## Direction
Pick up the article below on debt and lending for developing economies and keep writing from its last sentence, leaving the listing that follows it aside.

* START Document section *

Regional Perspectives
Reform of its lending arrangements for middle-income countries is overdue
When considering the economic and development challenges of developing economies in the face of the climate crisis, most people tend to view debt as a complicating factor at best and a source of many of our problems at worst. There are good reasons for this. Rising public debt across the developing world—and the surging interest bills that accompany it—is diverting public funds from already underfunded health and education programs. It threatens to push more countries into outright distress and more people back into poverty.
Yet there is no escaping the fact that debt will continue to be a critical component of the funding developing economies need to meet their sustainable development goals—particularly climate resilience—and fulfill their economic development potential more generally. The challenge, therefore, is to both lend and borrow “better.” What does this mean?
Well, for sure it means ensuring that public borrowing is anchored in sustained fiscal discipline. However, it also means avoiding debt that is very likely to prove unsustainable. While overall debt sustainability is determined by multiple factors, experience teaches us that the rate of economic growth is the most important driver of debt dynamics. There is a simple rule to help determine when the terms of new borrowing are unlikely to prove sustainable over time, at least when it comes to cost: put simply, rates of interest that are likely to exceed the rate of future nominal growth cannot be considered sustainable. The more such rates feature across a public debt portfolio, the greater the likelihood of sovereign debt distress in the future.

* END Document section *
* START Dataset content *

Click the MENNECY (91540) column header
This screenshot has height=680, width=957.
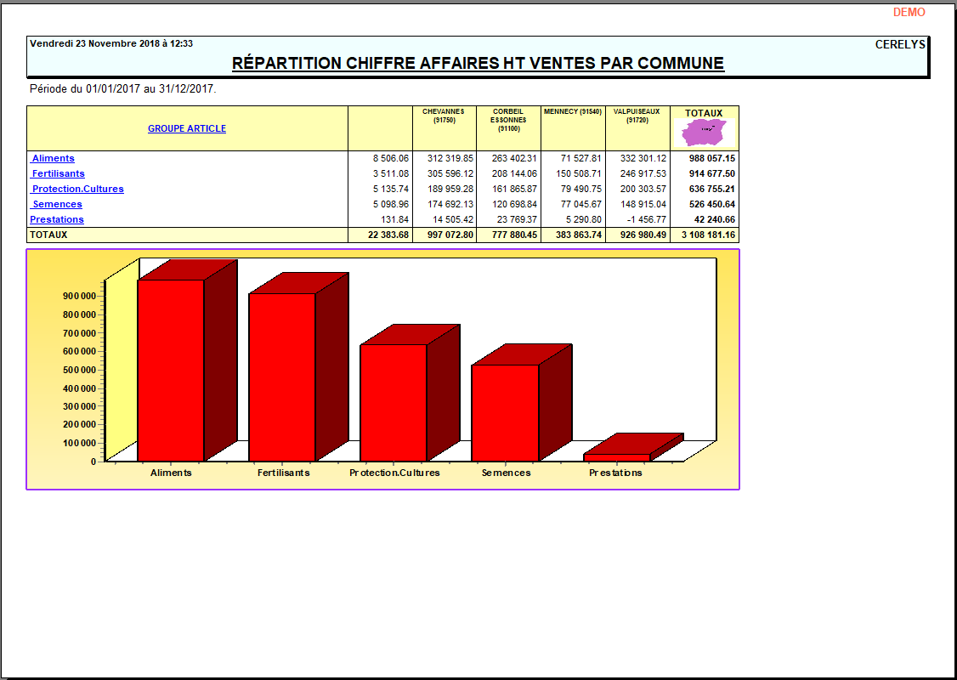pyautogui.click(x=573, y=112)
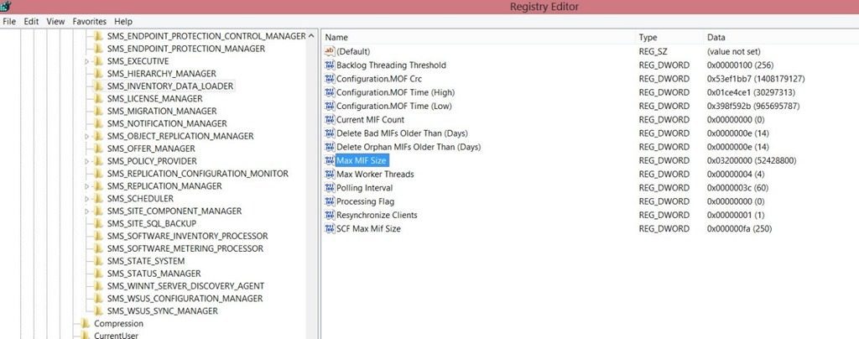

* END Dataset content *

## Answer below
Flawed framework
Although there has been much focus on the very high interest rates paid by some developing economies on their Eurobond issuances since the start of 2024, the problem of unsustainably high borrowing costs is also evident in lending by the official sector. In fact, the recent rise in global interest rates has revealed a flawed IMF lending framework for middle-income countries that no longer supports debt sustainability. It is in desperate need of reform.
Let’s start with the central issue of cost. At the start of the millennium, surcharges were introduced on all IMF lending to middle-income countries through the General Resources Account (GRA), which includes Stand-by Arrangements (SBAs), Extended Fund Facilities (EFFs), and Rapid Financing Instruments (RFIs). The surcharge structure comprises a level-based surcharge of 2 percent on GRA borrowing that exceeds 187.5 percent of quota and an additional 1 percent “time-based” surcharge on the portion of GRA credit above this threshold that is outstanding for more than 36 months (or 51 months in the case of the EFFs).
The IMF introduced these surcharges when it was trying to extinguish the flames of the first emerging market debt crises, including by burning through its own capital. The underlying objective of the new surcharges was to dissuade large and prolonged borrowing from depleting the IMF’s resources, particularly among higher-rated emerging market sovereign borrowers. The surcharges worked well, and these countries quickly regained investment grade ratings after the crisis. Years later the approach worked well again: Organisation for Economic Co-operation and Development countries that had been forced to borrow from the Fund during the global financial crisis were able to prepay their IMF liabilities once the worst of the instability problems had subsided, thanks to deep domestic capital markets.
But the world has changed radically over the past 25 years. For a start, the IMF has gone from having precautionary balances of $6.2 billion as of April 1999 to approximately $33 billion as of April 2024. It has also succeeded in making a much-needed pivot, gradually expanding its role as a lender of last resort to become a partner of some of the poorer and most fragile countries in the world at a time when their access to liquidity has been severely compromised.
The scale of IMF lending has also increased. In fact, 187.5 percent of quota is no longer a big deal: as of April this year, 21 middle-income countries had borrowed above this level from the Fund. Compared with a decade ago, the average per capita income of countries with active EFFs has fallen by a factor of 4.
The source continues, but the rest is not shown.